**Paginatekst**
#####

Tricolore: al 22 jaar een begrip in De Uithof

Filiaalmanager Gianluca en eigenaar Salvatore Stamegna van pizzeria Tricolore.

Wie kent de Italiaanse bollen van pizzeria Tricolore in De Uithof niet? Drijvende kracht is eigenaar Salvatore Stamegna (51) die in 1994 Italiaanse warmte naar de Utrechtse polder bracht.

“Eigenaar zijn van Tricolore geeft me kracht.” Aan het woord is Salvatore Stamegna, de trotse eigenaar van pizzeria Tricolore. “Als ik terugkijk, vind ik dat ik het goed heb gedaan: ik heb het allemaal vanaf de grond opgebouwd.”

We zitten in het kleine magazijn van Tricolore, aan een lange tafel waar de mannen in hun pauze eten. Tussen flessen olijfolie, blikjes ansjovis, bulkpakken Unicura-zeep en grote blikken olijven. Af en toe loopt er een medewerker het magazijn in, begroet ons met een knipoog en vraagt wat in het Italiaans aan Stamegna.

Op de achtergrond in de zaak heerst bedrijvigheid, zoals altijd, lijkt het wel. Stamegna is tamelijk klein en oogt vitaal: hagelwitte grijns, gebronsde huid, glad geschoren en met vettig kort grijs krulhaar. Een echte Italiaan. Voor het gesprek hebben we een half uurtje, niet meer. Tussen twee en half drie pauzeert Stamegna, de rest van de dag werkt hij keihard.

Van Itri naar Utrecht
Stamegna komt uit Itri, een klein dorpje 30 kilometer onder Rome. Het dorp staat bekend om de salsiccia. Deze Italiaanse worst die je eet in Tricolore importeert hij rechtstreeks uit zijn geboortedorp. Hij groeide op in een gezin met zes kinderen. Het vak leerde hij van zijn broers. Begin jaren 80 werd de 16-jarige Stamegna door zijn in Nederland wonende broer gevraagd of hij wilde komen helpen in zijn pizzeria. “Ik zei: ‘Ja, waarom niet?’ En een paar dagen later was ik weg.” Serieuzer nu: “Moeilijk was het wel. Ik was net klaar met school en nog maar 16 jaar oud. Ik moest alles achterlaten: vrienden, familie. In Nederland had ik alleen mijn broer.”

#####

Locatiegegevens van woorden en elementen
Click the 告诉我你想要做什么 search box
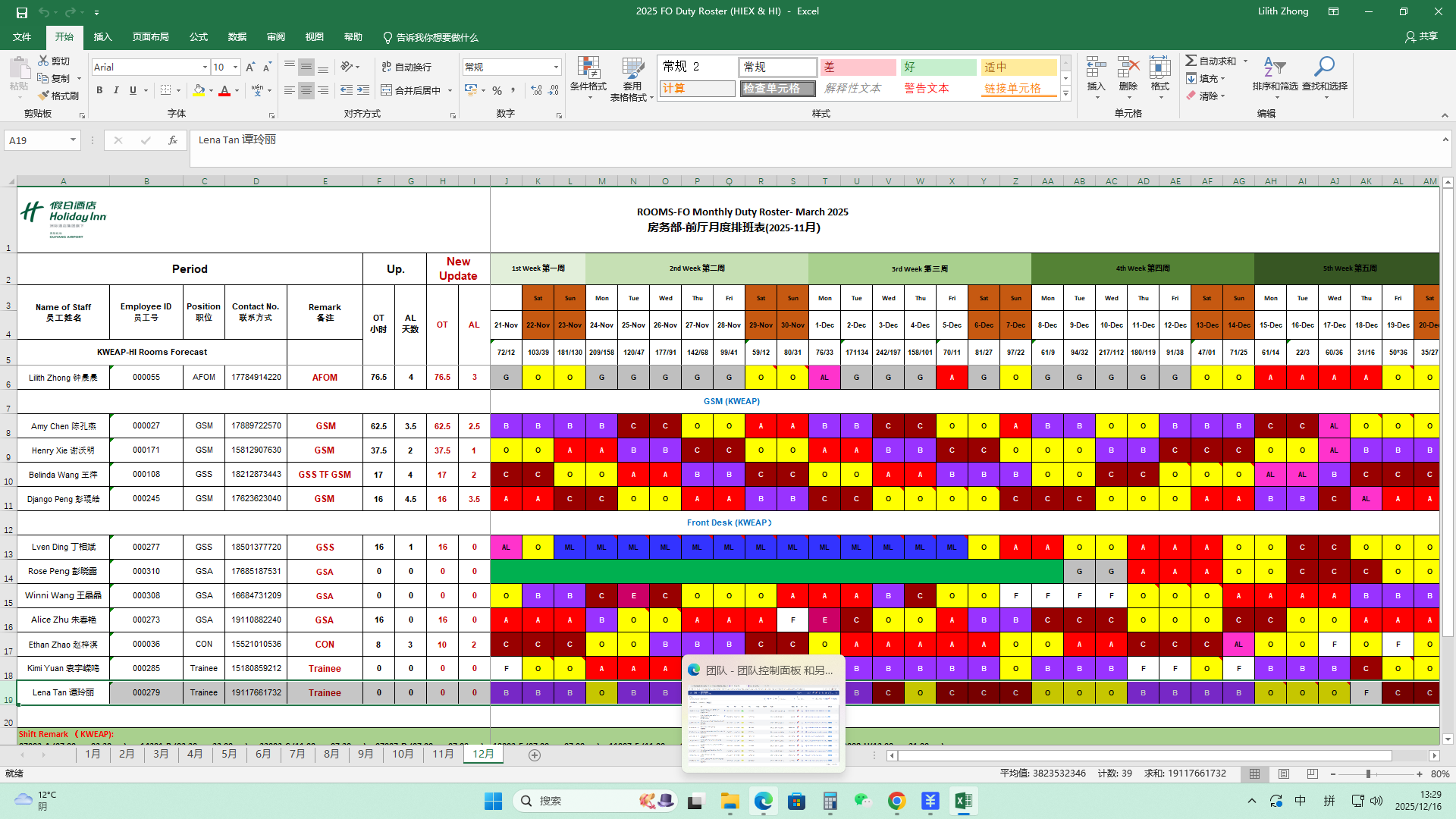 coord(437,37)
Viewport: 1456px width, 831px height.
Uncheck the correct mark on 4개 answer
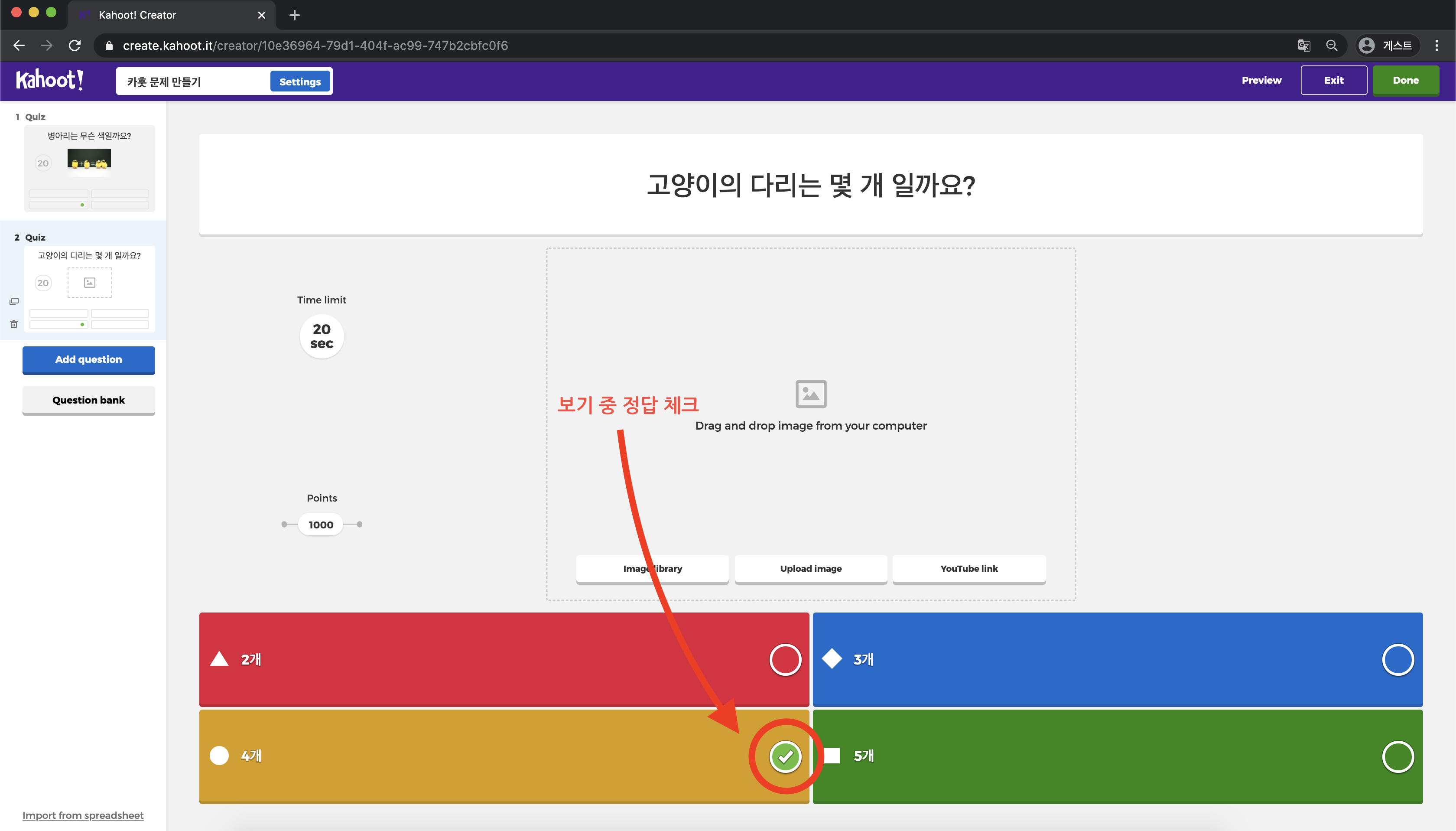pos(785,756)
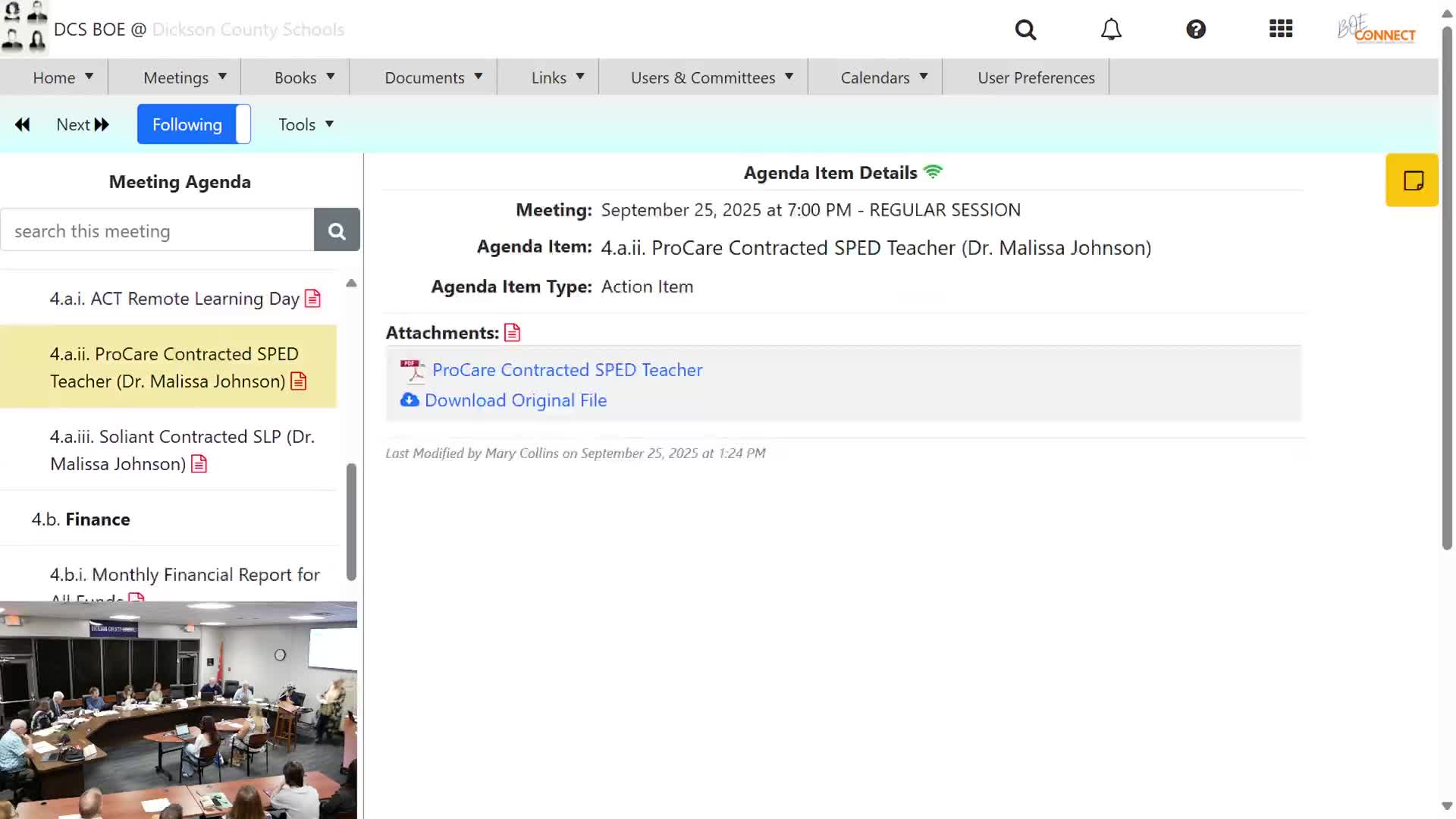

#####

**Opgaven**
1) Herhaal letterlijk de passage uit het artikel over pizzeria Tricolore vanaf "Op de achtergrond" tot en met "werkt hij keihard.".
2) Schrijf het volgende gedeelte van het artikel over pizzeria Tricolore, aansluitend op de laatste getoonde zin.

**Uitgewerkte antwoorden**
1)
Op de achtergrond in de zaak heerst bedrijvigheid, zoals altijd, lijkt het wel. Stamegna is tamelijk klein en oogt vitaal: hagelwitte grijns, gebronsde huid, glad geschoren en met vettig kort grijs krulhaar. Een echte Italiaan. Voor het gesprek hebben we een half uurtje, niet meer. Tussen twee en half drie pauzeert Stamegna, de rest van de dag werkt hij keihard.

2)
Het eerste jaar was het moeilijkst, om verschillende redenen. “Het was zo koud hier! Ik kom uit een regio waar het in de winter rond de 15 graden is. Ik kwam in Nederland in 1982, een hele koude winter.” Ook aan de cultuur raakte hij moeilijk gewend. “In Italië zoek je elkaar meer op. We zijn gastvrijer en spontaner, je komt bij elkaar langs zonder af te spreken. In Nederland moet je overal afspraken voor maken.”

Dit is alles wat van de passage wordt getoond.